How to make glom work with dict-like objects

898 Views Asked by At

Glom (https://glom.readthedocs.io/en/latest/) is, amongst other things, for

path-based access for nested structures

But how do you make it work for nested structures beyond dicts?

Consider the following class (purposely not an actual collection.abc.Mapping, for simplicity:

class MyMap: 
    def __init__(self, d):
        self.d = d
    def __getitem__(self, k):
        """just delegating"""
        v = self.d[k]
        if isinstance(v, (dict, MyMap)):
            return MyMap(v)
        else:
            return v

This works:

m = MyMap({'a': {'b': {'c': 'd'}}})
assert m['a']['b']['c'] == 'd'

But this doesn't:

from glom import glom
assert glom(m, 'a.b.c') == 'd'

I get the error: PathAccessError: could not access 'a', part 0 of Path('a', 'b', 'c'), got error: AttributeError("'MyMap' object has no attribute 'a'")

More specifically, how does one specify:

  • what's a node (i.e. an object that can be glommed further)
  • a key iterator (how to split a path into keys)
  • an item getter (how data is retrieved from a key)

In case it helps, here's the kind of function I'm looking for glom to satisfy:

dot_str_key_iterator = lambda p: p.split('.')
bracket_getter = lambda obj, k: obj[k]

def simple_glom(target, spec, 
                node_types=(dict,), 
                key_iterator=dot_str_key_iterator,
                item_getter=bracket_getter
               ):
    for k in key_iterator(spec):
        target = item_getter(target, k)
        if not isinstance(target, node_types):
            break
    return target

This function doesn't have all the bells and whistles, but allows me to do:

m = MyMap({'a': {'b': {'c': 'd'}}})
simple_glom(m, 'a.b.c', node_types=(MyMap,))

Or for an extreme example using all parametrizatons:

from types import FunctionType
from functools import partial

attr_glom = partial(simple_glom, 
                    node_types=(FunctionType, type), 
                    key_iterator=lambda p: p.split('/'), 
                    item_getter=getattr)
assert attr_glom(MyMap, '__getitem__/__doc__') == 'just delegating'
1

There are 1 best solutions below

3
On BEST ANSWER

These are excellent questions!

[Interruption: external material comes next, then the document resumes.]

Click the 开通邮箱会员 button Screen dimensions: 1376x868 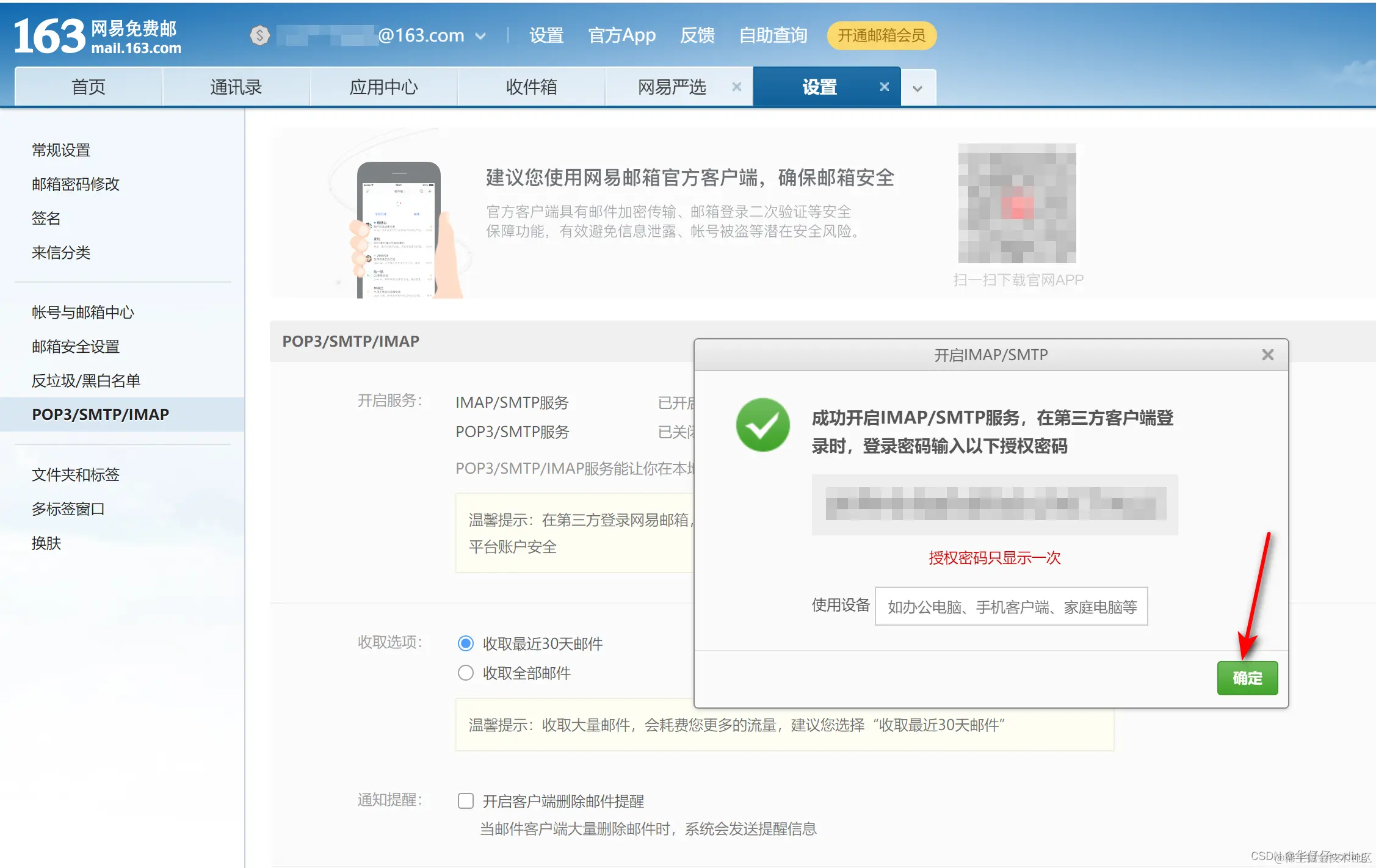point(881,35)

I'll do my best to break them out one at a time:

How to specify that an object can be glommed?

When you say "glom" here, I assume you mean "access".

Python features a very rich data model, and while there's usually an intuitive meaning for "access" in every context, it can be expensive and risky to guess. glom's approach to this is to provide explicit registration APIs.

How to specify a key iterator?

If you want to split a path (e.g., the 'a.b.c' of glom(target, 'a.b.c')) into the structured keys (and operations) used to access that path, I would recommend looking at the Path type, specifically, Path.from_text() and path.items().

If you'd like to look at an object and ascertain which paths exist within the object, that's trickier.

At the time of writing, glom is still primarily designed for accessing and building known structures, with some affordances for defaults/branching. For full context-free iteration of all possible paths, the best I have to offer at the moment is remap (cookbook). Note that remap doesn't have glom's plugin/registration power, but it does work out-of-the-box for iterating glommable paths in common Python datatypes, as this example shows (the corresponding glom() call is done just below).

How to specify how data is retrieved from a key?

I think this is actually addressed in the registration APIs I referenced above. The get keyword argument refers to a built-in operation, which must be specified for all types.

On the off chance your definition of "retrieve" conflicts with the built-in get registration, you can override it, or you can specify a new operation that can be registered against using register_op, (e.g., how the assign operation was added).

Again, great questions, you're really leveraging Python's power here. Hope this helps!